After considering all these points, Professor Narlikar concluded that, while they had possibilities for stars whose age exceeded 13.7 billion years, it was impossible to prove conclusively at this time.
I continued to think about Jayant Narlikar's talk for the rest of that day. It stayed in my mind not because he had convinced me that the Big Bang theory was wrong, or even because the talk had been well presented and interesting (although it had been). It was because it reminded me strongly why I became a scientist; to question all and every idea in the search for the truth.

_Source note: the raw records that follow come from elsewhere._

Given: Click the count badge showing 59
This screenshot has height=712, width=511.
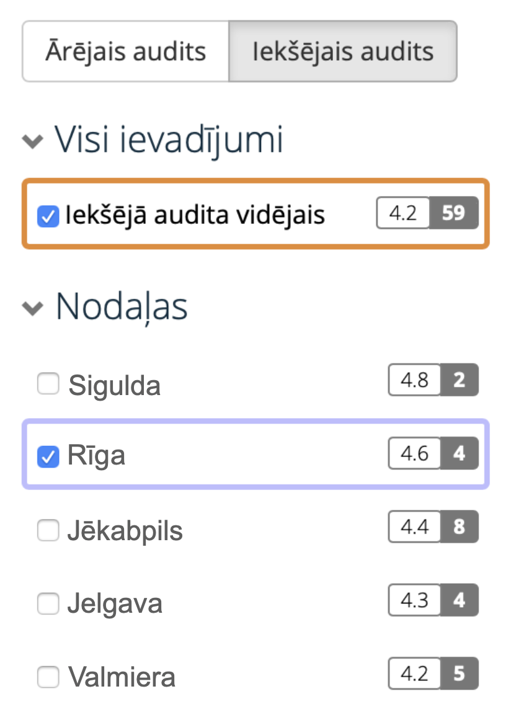Looking at the screenshot, I should 454,213.
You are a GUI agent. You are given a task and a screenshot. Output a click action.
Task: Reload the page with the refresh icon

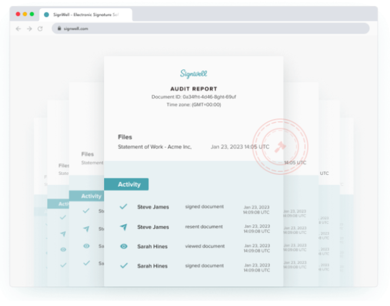pos(40,28)
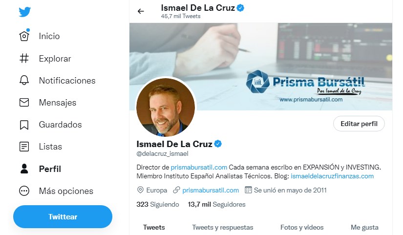Screen dimensions: 403x235
Task: Select the Fotos y videos tab
Action: [302, 227]
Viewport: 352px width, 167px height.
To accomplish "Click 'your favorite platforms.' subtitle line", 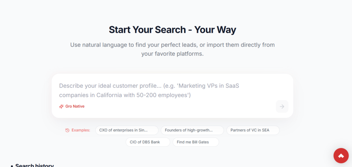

In the 17th century, Galileo Galilei was condemned for his support of the Copernican model of the Solar System which placed the Sun, not the Earth, at its centre. (Amusingly, the Catholic Church only publicly vindicated him in 1992). This history is evidence for how easy it is to become complacent with established theories and loose track of what science is about. After listening to Professor Narlikar's talk, the direction my own research could go in seemed to double and triple before my eyes. I remembered that I should not be be confined by what people had done before, but rather use the ideas as stepping stones to go in any number of directions.